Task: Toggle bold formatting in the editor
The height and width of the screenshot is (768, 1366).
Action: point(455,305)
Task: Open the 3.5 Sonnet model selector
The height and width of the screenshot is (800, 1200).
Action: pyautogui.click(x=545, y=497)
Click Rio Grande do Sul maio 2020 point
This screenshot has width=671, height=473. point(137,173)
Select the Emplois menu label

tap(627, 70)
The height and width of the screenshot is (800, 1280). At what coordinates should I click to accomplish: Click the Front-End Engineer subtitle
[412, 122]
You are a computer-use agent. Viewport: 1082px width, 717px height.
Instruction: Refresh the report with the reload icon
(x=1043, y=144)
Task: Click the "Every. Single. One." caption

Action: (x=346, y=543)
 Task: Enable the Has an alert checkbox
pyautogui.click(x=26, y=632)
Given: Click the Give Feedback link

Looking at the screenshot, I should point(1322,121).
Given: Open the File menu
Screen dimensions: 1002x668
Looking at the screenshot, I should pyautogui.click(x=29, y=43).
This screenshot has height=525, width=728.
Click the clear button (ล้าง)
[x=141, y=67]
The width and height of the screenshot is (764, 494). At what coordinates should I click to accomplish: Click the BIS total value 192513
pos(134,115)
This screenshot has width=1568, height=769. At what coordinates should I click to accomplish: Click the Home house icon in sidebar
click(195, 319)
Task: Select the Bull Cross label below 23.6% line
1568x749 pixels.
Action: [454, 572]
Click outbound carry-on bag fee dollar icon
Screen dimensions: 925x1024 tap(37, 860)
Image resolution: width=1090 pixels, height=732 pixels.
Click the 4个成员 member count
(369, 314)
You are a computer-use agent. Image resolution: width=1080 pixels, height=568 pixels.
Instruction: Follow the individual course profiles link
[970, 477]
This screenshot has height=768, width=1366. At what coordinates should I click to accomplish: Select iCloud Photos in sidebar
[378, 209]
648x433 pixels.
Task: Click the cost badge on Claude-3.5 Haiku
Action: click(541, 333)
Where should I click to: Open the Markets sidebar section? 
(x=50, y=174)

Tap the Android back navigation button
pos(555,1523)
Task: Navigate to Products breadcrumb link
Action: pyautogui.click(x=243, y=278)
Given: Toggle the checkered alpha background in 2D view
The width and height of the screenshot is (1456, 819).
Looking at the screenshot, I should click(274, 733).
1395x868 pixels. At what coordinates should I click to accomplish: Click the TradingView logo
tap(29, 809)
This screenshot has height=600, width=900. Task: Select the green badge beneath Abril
::::::::
Please copy every one of the records above, keeping each line exactly as it appears.

Reply to the task:
Task: Toggle bold formatting in the editor
The height and width of the screenshot is (768, 1366).
Action: point(455,305)
Task: Open the 3.5 Sonnet model selector
The height and width of the screenshot is (800, 1200).
Action: pyautogui.click(x=545, y=497)
Click Rio Grande do Sul maio 2020 point
This screenshot has width=671, height=473. point(137,173)
Select the Emplois menu label

tap(627, 70)
The height and width of the screenshot is (800, 1280). At what coordinates should I click to accomplish: Click the Front-End Engineer subtitle
[412, 122]
You are a computer-use agent. Viewport: 1082px width, 717px height.
Instruction: Refresh the report with the reload icon
(x=1043, y=144)
Task: Click the "Every. Single. One." caption

Action: (x=346, y=543)
 Task: Enable the Has an alert checkbox
pyautogui.click(x=26, y=632)
Given: Click the Give Feedback link

Looking at the screenshot, I should point(1322,121).
Given: Open the File menu
Screen dimensions: 1002x668
Looking at the screenshot, I should pyautogui.click(x=29, y=43).
This screenshot has height=525, width=728.
Click the clear button (ล้าง)
[x=141, y=67]
The width and height of the screenshot is (764, 494). At what coordinates should I click to accomplish: Click the BIS total value 192513
pos(134,115)
This screenshot has width=1568, height=769. At what coordinates should I click to accomplish: Click the Home house icon in sidebar
click(195, 319)
Task: Select the Bull Cross label below 23.6% line
1568x749 pixels.
Action: [454, 572]
Click outbound carry-on bag fee dollar icon
Screen dimensions: 925x1024 tap(37, 860)
Image resolution: width=1090 pixels, height=732 pixels.
Click the 4个成员 member count
(369, 314)
You are a computer-use agent. Image resolution: width=1080 pixels, height=568 pixels.
Instruction: Follow the individual course profiles link
[970, 477]
This screenshot has height=768, width=1366. At what coordinates should I click to accomplish: Select iCloud Photos in sidebar
[378, 209]
648x433 pixels.
Task: Click the cost badge on Claude-3.5 Haiku
Action: click(541, 333)
Where should I click to: Open the Markets sidebar section? 
(x=50, y=174)

Tap the Android back navigation button
pos(555,1523)
Task: Navigate to Products breadcrumb link
Action: pyautogui.click(x=243, y=278)
Given: Toggle the checkered alpha background in 2D view
The width and height of the screenshot is (1456, 819).
Looking at the screenshot, I should click(274, 733).
1395x868 pixels. At what coordinates should I click to accomplish: Click the TradingView logo
tap(29, 809)
This screenshot has height=600, width=900. Task: Select the green badge beneath Abril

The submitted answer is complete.